Re: [PATCH 2/1] test-lib-functions: add object size functions
From: René Scharfe <hidden>
Date: 2023-12-19 16:43:02
Am 14.12.23 um 21:59 schrieb Jeff King:
On Wed, Dec 13, 2023 at 01:28:56PM +0100, René Scharfe wrote:quoted
Add test_object_size and its helpers test_loose_object_size and test_packed_object_size, which allow determining the size of a Git object using only the low-level Git commands rev-parse and show-index. Use it in t6300 to replace the bare-bones function test_object_file_size as a motivating example. There it provides the expected output of the high-level Git command for-each-ref.This adds a packed-object function, but I doubt anybody actually calls it. If we're going to do that, it's probably worth adding some tests for "cat-file --batch-check" or similar.
Yes, and I was assuming that someone else would be eager to add such tests. *ahem*
At which point I wonder if rather than having a function for a single object, we are better off just testing the result of: git cat-file --batch-all-objects --unordered --batch-check='%(objectsize:disk)' against a single post-processed "show-index" invocation.

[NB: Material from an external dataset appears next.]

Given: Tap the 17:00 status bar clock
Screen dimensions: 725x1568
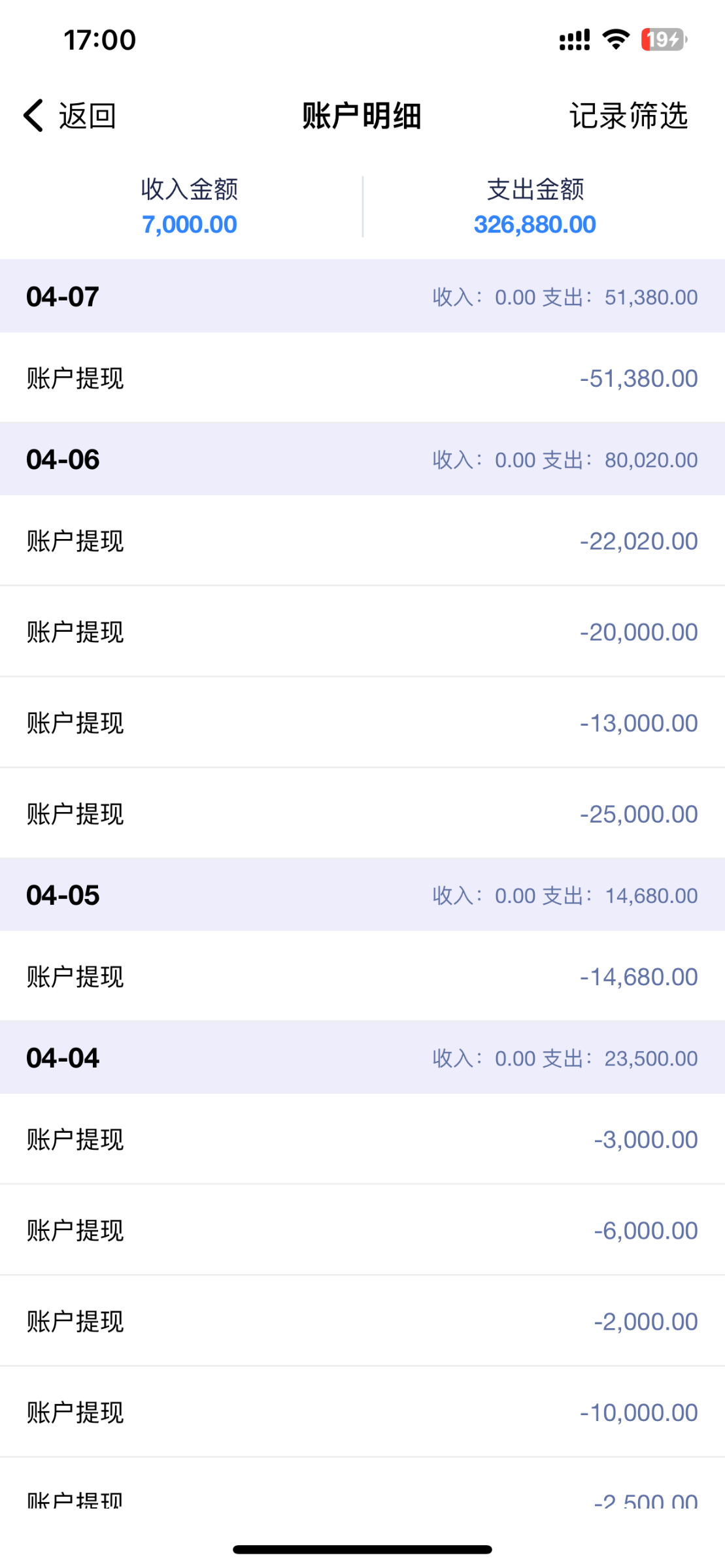Looking at the screenshot, I should [99, 40].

Sure, we might want to optimize for bulk-processing and possibly end up only checking the size of single objects in t6300, making new library functions unnecessary. When dumping size information of multiple objects, it's probably a good idea to include "%(objectname)" as well in the format. You'd need one show-index call for each .idx file. A simple test would only have a single one; a library function might need to handle multiple packs.
quoted
So how about this? I'm a bit nervous about all the rules about output descriptors and error propagation and whatnot in the test library, but this implementation seems simple enough and might be useful in more than one test. No idea how to add support for alternate object directories, but I doubt we'll ever need it.I'm not sure that we need to do anything special with output redirection. Shouldn't these functions just send errors to stderr as usual? If they are run inside a test_expect block, that goes to descriptor 4 (which is either /dev/null or the original stderr, depending on whether "-v" was used).
Good point. My bad excuse is that I copied the redirection to fd 4 from test_grep.
quoted
+ git show-index <"$idx" | + awk -v oid="$oid" -v end="$end" ' + $2 == oid {start = $1} + {offsets[$1] = 1} + END { + if (!start || start >= end) + exit 1 + for (o in offsets) + if (start < o && o < end) + end = o + print end - start + } + ' && return 0I was confused at first, because I didn't see any sorting happening. But if I understand correctly, you're just looking for the smallest "end" that comes after the start of the object we're looking for. Which I think works.
Yes, calculating the minimum offset suffices when handling a single
object -- no sorting required. For bulk mode we'd better sort, of
course:
git show-index <"$idx" |
sort -n |
awk -v end="$end" '
NR > 1 {print oid, $1 - start}
{start = $1; oid = $2}
END {print oid, end - start}
'
No idea how to make such a thing robust against malformed or truncated
output from show-index, but perhaps that's not necessary, depending on
how the result is used.
René